Third positive point, no more daily hassle to figure out what to eat when the time comes…
Finally, this method allows you to create balanced meals throughout the day/week, and thus avoid eating the same thing two days in a row.
Better food preservation helps throw out less and therefore reduce waste.
The objective behind food preservation is to be able to eat a product a few days, months, or even years after it was harvested, slaughtered or processed. If stored properly, wheat or kidney beans can be consumed nearly 30 years after processing. Although nutritional quality and flavours decrease over time, this process aims to preserve the edibility and the taste and nutritional properties of food for as long as possible. All the while preventing the development of the bacteria, fungi and micro-organisms it contains.
Of course, Mister Fridge has left his mark and contributed to major progress in terms of food preservation – thanks to cold temperatures. But this remains a short-term solution and is highly energy-consuming.
However, there are methods based on different techniques : preservation using heat, or cold, but also modified atmosphere, water elimination, or even acidification.
1) Canning is a food preservation process that involves a heat sterilization method, in hermetically sealed containers (glass jars or metal cans). This food preservation method consists in placing the food in air-tight containers, and heating them to a high temperature (generally 110 to 120ºC) to destroy micro-organisms and avoid any subsequent bacteriological contamination. Its greatest asset is that it allows long-term food preservation.
2) Dehydration and lacto-fermentation are ancestral processes which allow certain foods to be stored nearly indefinitely (under specific conditions).

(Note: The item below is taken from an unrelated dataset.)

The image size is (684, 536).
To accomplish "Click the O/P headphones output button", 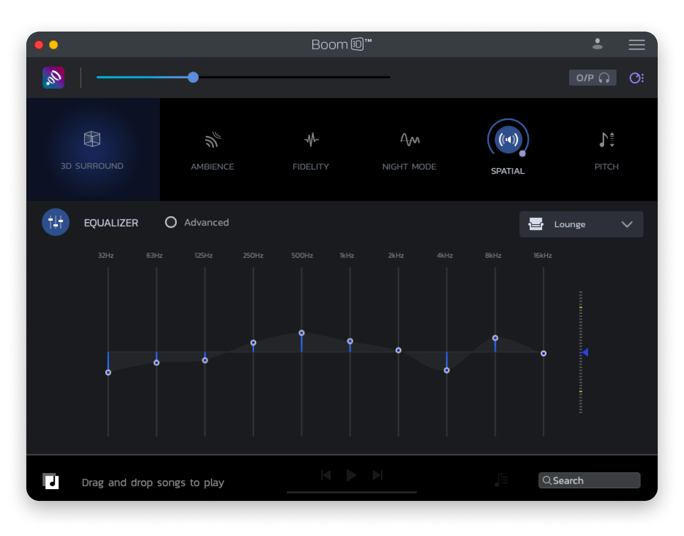I will point(592,78).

The advantage of dehydration is that is preserves the enzymes, nutrients and vitamins found in food, as long as the latter contains water. It is thus possible to dehydrate fruit, vegetables, aromatic herbs, meat and fish. Once vacuum-packed, certain products such as dehydrated mushrooms can be stored for several months at room temperature ; other products such as meat or fish can be kept in the fridge for nearly a year. The best way to dehydrate your food products is to use a dehydrating oven.

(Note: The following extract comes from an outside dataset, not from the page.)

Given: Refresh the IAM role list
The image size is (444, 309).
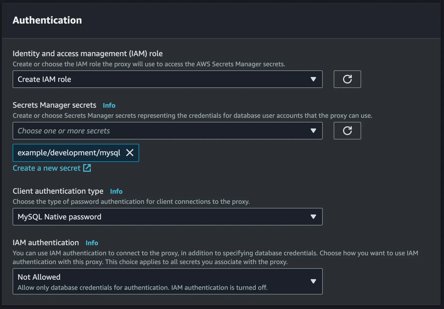Looking at the screenshot, I should click(x=347, y=79).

Lacto-fermentation is a good method for preserving garden vegetables other than in the freezer or canned. The idea is to place the vegetable, cut into pieces or not, into a jar with a little salt, cover with water, hermetically seal the jar, and… wait for the lactic ferments naturally found in the vegetables to do their job.
By multiplying and acidifying the environment, they prevent the development of other germs. Shelf life is also long-lasting as a result (several months, sometimes over a year).
3) Using salt, sugar or oil as preservatives aims to make the environment hostile to the development of bacteria, mould and other germs by reducing impact of water. Foods thus gain in added value – and even in flavour – and it is possible to use these preparations for a multitude of recipes (for instance : salted cod, jams, candied lemons in olive oil).
4) Finally, for zero-waste packaging on your trips and hikes, try to make your own beeswax wraps.
Recycling leftovers is an excellent method to avoid food waste. If you care about the environment, your wallet and tastebuds, learn the art of giving your weekly leftovers a second life !
Before you can transform your leftovers, you still have to learn to preserve them. Airtight boxes seems to be the best option to keep your leftover food. Otherwise, freezer bags or film wrap will do the trick. Remember to quickly transfer your leftovers to the fridge, so that they may keep longer. Let them cool first, without ever leaving them more than 2 hours under ambient conditions.
As you have certainly understood, cooking leftovers is an art, that combines creativity and resourcefulness. Keep all the essential ingredients to food recycling in your cupboards : eggs, pie and pizza dough, cheese, broth, tomato coulis, breadcrumbs… and be ready for the quiches, bakes, soufflés, pizzas, soups and omelettes, that can revive food scraps.